(What you need to do) All of the records must come back exactly. Please repeat them in full.

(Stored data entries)
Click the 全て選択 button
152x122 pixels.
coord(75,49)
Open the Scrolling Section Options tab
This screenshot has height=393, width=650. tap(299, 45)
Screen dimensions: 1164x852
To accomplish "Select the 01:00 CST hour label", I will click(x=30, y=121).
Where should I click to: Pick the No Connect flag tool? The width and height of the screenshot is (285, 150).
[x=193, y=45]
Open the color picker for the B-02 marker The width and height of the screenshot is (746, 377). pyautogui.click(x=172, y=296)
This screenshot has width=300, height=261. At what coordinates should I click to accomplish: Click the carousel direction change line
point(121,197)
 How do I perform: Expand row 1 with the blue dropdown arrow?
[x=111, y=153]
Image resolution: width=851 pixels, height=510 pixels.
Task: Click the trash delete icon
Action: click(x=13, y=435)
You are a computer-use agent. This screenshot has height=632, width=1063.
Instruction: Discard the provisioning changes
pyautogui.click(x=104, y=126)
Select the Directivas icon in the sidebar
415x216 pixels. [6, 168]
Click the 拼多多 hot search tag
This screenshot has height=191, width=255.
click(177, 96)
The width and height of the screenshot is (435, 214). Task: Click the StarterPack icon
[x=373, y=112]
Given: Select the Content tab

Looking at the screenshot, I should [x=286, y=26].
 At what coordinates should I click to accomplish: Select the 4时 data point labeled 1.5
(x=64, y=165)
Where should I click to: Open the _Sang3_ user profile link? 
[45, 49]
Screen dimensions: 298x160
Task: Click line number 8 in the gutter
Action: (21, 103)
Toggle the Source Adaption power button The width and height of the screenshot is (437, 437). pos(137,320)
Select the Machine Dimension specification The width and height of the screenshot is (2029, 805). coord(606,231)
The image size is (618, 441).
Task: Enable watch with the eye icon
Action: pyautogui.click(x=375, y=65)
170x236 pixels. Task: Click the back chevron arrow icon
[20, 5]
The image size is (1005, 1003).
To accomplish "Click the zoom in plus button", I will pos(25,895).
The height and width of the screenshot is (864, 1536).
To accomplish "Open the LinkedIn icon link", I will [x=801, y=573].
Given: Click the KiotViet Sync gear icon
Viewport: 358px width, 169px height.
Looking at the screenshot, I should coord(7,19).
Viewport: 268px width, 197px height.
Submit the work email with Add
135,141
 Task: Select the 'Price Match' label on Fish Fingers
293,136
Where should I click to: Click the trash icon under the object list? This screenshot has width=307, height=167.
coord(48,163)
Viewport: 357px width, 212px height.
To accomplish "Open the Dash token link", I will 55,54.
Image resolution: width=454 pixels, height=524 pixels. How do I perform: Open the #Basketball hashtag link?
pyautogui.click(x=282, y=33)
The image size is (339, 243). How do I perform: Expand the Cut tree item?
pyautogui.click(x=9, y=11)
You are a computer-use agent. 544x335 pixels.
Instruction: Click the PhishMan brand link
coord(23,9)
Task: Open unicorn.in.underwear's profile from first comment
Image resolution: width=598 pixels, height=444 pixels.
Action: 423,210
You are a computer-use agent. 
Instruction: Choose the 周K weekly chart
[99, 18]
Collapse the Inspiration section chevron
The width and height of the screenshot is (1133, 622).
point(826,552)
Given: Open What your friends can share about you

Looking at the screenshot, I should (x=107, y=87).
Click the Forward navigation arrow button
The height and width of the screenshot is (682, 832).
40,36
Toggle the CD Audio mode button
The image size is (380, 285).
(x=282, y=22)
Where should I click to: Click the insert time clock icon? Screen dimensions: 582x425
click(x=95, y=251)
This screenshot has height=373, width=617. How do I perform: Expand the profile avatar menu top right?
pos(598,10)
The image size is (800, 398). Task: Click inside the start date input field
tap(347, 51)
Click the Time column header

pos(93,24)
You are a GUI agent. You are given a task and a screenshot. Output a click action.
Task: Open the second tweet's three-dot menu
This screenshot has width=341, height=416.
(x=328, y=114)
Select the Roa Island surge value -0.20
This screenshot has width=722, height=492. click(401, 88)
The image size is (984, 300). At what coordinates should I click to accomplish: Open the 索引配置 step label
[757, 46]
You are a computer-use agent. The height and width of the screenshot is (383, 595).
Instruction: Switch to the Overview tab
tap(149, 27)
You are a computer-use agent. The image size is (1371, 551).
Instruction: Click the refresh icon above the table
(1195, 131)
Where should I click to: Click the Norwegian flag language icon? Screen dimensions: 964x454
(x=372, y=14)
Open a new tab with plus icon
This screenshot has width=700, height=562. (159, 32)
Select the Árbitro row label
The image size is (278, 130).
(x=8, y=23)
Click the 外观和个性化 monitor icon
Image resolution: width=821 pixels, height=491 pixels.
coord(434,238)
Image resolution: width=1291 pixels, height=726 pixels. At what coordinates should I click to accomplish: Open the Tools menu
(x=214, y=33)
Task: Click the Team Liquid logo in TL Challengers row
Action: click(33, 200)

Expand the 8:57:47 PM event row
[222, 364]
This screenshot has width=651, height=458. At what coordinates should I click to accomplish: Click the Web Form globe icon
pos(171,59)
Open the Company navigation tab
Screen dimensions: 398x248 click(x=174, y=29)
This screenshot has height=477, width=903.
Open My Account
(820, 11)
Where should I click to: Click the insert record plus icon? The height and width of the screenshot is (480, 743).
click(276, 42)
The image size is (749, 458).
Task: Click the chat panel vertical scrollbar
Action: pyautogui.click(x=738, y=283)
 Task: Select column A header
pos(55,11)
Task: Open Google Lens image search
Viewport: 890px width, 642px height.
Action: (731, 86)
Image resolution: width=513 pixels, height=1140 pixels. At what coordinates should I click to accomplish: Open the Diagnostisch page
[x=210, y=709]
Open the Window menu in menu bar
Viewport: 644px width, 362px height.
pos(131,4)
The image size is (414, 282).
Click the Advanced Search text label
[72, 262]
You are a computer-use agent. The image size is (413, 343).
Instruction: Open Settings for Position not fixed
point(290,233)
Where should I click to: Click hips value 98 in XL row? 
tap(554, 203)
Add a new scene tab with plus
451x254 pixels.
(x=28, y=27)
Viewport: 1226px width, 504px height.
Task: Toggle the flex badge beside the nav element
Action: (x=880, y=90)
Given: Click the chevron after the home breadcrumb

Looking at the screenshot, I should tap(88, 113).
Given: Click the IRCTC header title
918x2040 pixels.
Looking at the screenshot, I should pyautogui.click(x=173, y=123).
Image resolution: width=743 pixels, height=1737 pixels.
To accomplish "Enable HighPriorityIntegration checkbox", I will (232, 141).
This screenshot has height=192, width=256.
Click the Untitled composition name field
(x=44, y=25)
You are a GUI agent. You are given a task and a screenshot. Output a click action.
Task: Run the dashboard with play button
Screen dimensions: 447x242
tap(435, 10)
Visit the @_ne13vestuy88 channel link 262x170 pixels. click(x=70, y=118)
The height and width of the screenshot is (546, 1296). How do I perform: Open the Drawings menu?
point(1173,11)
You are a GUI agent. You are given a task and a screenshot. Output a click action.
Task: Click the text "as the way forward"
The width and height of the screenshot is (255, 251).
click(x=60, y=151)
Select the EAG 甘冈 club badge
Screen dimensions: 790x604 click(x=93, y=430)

(Completed task)
Click the 全て選択 button
152x122 pixels.
coord(75,49)
Open the Scrolling Section Options tab
This screenshot has height=393, width=650. tap(299, 45)
Screen dimensions: 1164x852
To accomplish "Select the 01:00 CST hour label", I will click(x=30, y=121).
Where should I click to: Pick the No Connect flag tool? The width and height of the screenshot is (285, 150).
[x=193, y=45]
Open the color picker for the B-02 marker The width and height of the screenshot is (746, 377). pyautogui.click(x=172, y=296)
This screenshot has width=300, height=261. At what coordinates should I click to accomplish: Click the carousel direction change line
point(121,197)
 How do I perform: Expand row 1 with the blue dropdown arrow?
[x=111, y=153]
Image resolution: width=851 pixels, height=510 pixels.
Task: Click the trash delete icon
Action: click(x=13, y=435)
You are a computer-use agent. This screenshot has height=632, width=1063.
Instruction: Discard the provisioning changes
pyautogui.click(x=104, y=126)
Select the Directivas icon in the sidebar
415x216 pixels. [6, 168]
Click the 拼多多 hot search tag
This screenshot has height=191, width=255.
click(177, 96)
The width and height of the screenshot is (435, 214). Task: Click the StarterPack icon
[x=373, y=112]
Given: Select the Content tab

Looking at the screenshot, I should [x=286, y=26].
 At what coordinates should I click to accomplish: Select the 4时 data point labeled 1.5
(x=64, y=165)
Where should I click to: Open the _Sang3_ user profile link? 
[45, 49]
Screen dimensions: 298x160
Task: Click line number 8 in the gutter
Action: (21, 103)
Toggle the Source Adaption power button The width and height of the screenshot is (437, 437). pos(137,320)
Select the Machine Dimension specification The width and height of the screenshot is (2029, 805). coord(606,231)
The image size is (618, 441).
Task: Enable watch with the eye icon
Action: pyautogui.click(x=375, y=65)
170x236 pixels. Task: Click the back chevron arrow icon
[20, 5]
The image size is (1005, 1003).
To accomplish "Click the zoom in plus button", I will pos(25,895).
The height and width of the screenshot is (864, 1536).
To accomplish "Open the LinkedIn icon link", I will [x=801, y=573].
Given: Click the KiotViet Sync gear icon
Viewport: 358px width, 169px height.
Looking at the screenshot, I should coord(7,19).
Viewport: 268px width, 197px height.
Submit the work email with Add
135,141
 Task: Select the 'Price Match' label on Fish Fingers
293,136
Where should I click to: Click the trash icon under the object list? This screenshot has width=307, height=167.
coord(48,163)
Viewport: 357px width, 212px height.
To accomplish "Open the Dash token link", I will 55,54.
Image resolution: width=454 pixels, height=524 pixels. How do I perform: Open the #Basketball hashtag link?
pyautogui.click(x=282, y=33)
The image size is (339, 243). How do I perform: Expand the Cut tree item?
pyautogui.click(x=9, y=11)
You are a computer-use agent. 544x335 pixels.
Instruction: Click the PhishMan brand link
coord(23,9)
Task: Open unicorn.in.underwear's profile from first comment
Image resolution: width=598 pixels, height=444 pixels.
Action: 423,210
You are a computer-use agent. 
Instruction: Choose the 周K weekly chart
[99, 18]
Collapse the Inspiration section chevron
The width and height of the screenshot is (1133, 622).
point(826,552)
Given: Open What your friends can share about you

Looking at the screenshot, I should (x=107, y=87).
Click the Forward navigation arrow button
The height and width of the screenshot is (682, 832).
40,36
Toggle the CD Audio mode button
The image size is (380, 285).
(x=282, y=22)
Where should I click to: Click the insert time clock icon? Screen dimensions: 582x425
click(x=95, y=251)
This screenshot has height=373, width=617. How do I perform: Expand the profile avatar menu top right?
pos(598,10)
The image size is (800, 398). Task: Click inside the start date input field
tap(347, 51)
Click the Time column header

pos(93,24)
You are a GUI agent. You are given a task and a screenshot. Output a click action.
Task: Open the second tweet's three-dot menu
This screenshot has width=341, height=416.
(x=328, y=114)
Select the Roa Island surge value -0.20
This screenshot has width=722, height=492. click(401, 88)
The image size is (984, 300). At what coordinates should I click to accomplish: Open the 索引配置 step label
[757, 46]
You are a computer-use agent. The height and width of the screenshot is (383, 595).
Instruction: Switch to the Overview tab
tap(149, 27)
You are a computer-use agent. The image size is (1371, 551).
Instruction: Click the refresh icon above the table
(1195, 131)
Where should I click to: Click the Norwegian flag language icon? Screen dimensions: 964x454
(x=372, y=14)
Open a new tab with plus icon
This screenshot has width=700, height=562. (159, 32)
Select the Árbitro row label
The image size is (278, 130).
(x=8, y=23)
Click the 外观和个性化 monitor icon
Image resolution: width=821 pixels, height=491 pixels.
coord(434,238)
Image resolution: width=1291 pixels, height=726 pixels. At what coordinates should I click to accomplish: Open the Tools menu
(x=214, y=33)
Task: Click the Team Liquid logo in TL Challengers row
Action: click(33, 200)

Expand the 8:57:47 PM event row
[222, 364]
This screenshot has width=651, height=458. At what coordinates should I click to accomplish: Click the Web Form globe icon
pos(171,59)
Open the Company navigation tab
Screen dimensions: 398x248 click(x=174, y=29)
This screenshot has height=477, width=903.
Open My Account
(820, 11)
Where should I click to: Click the insert record plus icon? The height and width of the screenshot is (480, 743).
click(276, 42)
The image size is (749, 458).
Task: Click the chat panel vertical scrollbar
Action: pyautogui.click(x=738, y=283)
 Task: Select column A header
pos(55,11)
Task: Open Google Lens image search
Viewport: 890px width, 642px height.
Action: (731, 86)
Image resolution: width=513 pixels, height=1140 pixels. At what coordinates should I click to accomplish: Open the Diagnostisch page
[x=210, y=709]
Open the Window menu in menu bar
Viewport: 644px width, 362px height.
pos(131,4)
The image size is (414, 282).
Click the Advanced Search text label
[72, 262]
You are a computer-use agent. The image size is (413, 343).
Instruction: Open Settings for Position not fixed
point(290,233)
Where should I click to: Click hips value 98 in XL row? 
tap(554, 203)
Add a new scene tab with plus
451x254 pixels.
(x=28, y=27)
Viewport: 1226px width, 504px height.
Task: Toggle the flex badge beside the nav element
Action: (x=880, y=90)
Given: Click the chevron after the home breadcrumb

Looking at the screenshot, I should tap(88, 113).
Given: Click the IRCTC header title
918x2040 pixels.
Looking at the screenshot, I should pyautogui.click(x=173, y=123).
Image resolution: width=743 pixels, height=1737 pixels.
To accomplish "Enable HighPriorityIntegration checkbox", I will (232, 141).
This screenshot has height=192, width=256.
Click the Untitled composition name field
(x=44, y=25)
You are a GUI agent. You are given a task and a screenshot. Output a click action.
Task: Run the dashboard with play button
Screen dimensions: 447x242
tap(435, 10)
Visit the @_ne13vestuy88 channel link 262x170 pixels. click(x=70, y=118)
The height and width of the screenshot is (546, 1296). How do I perform: Open the Drawings menu?
point(1173,11)
You are a GUI agent. You are given a task and a screenshot. Output a click action.
Task: Click the text "as the way forward"
The width and height of the screenshot is (255, 251).
click(x=60, y=151)
Select the EAG 甘冈 club badge
Screen dimensions: 790x604 click(x=93, y=430)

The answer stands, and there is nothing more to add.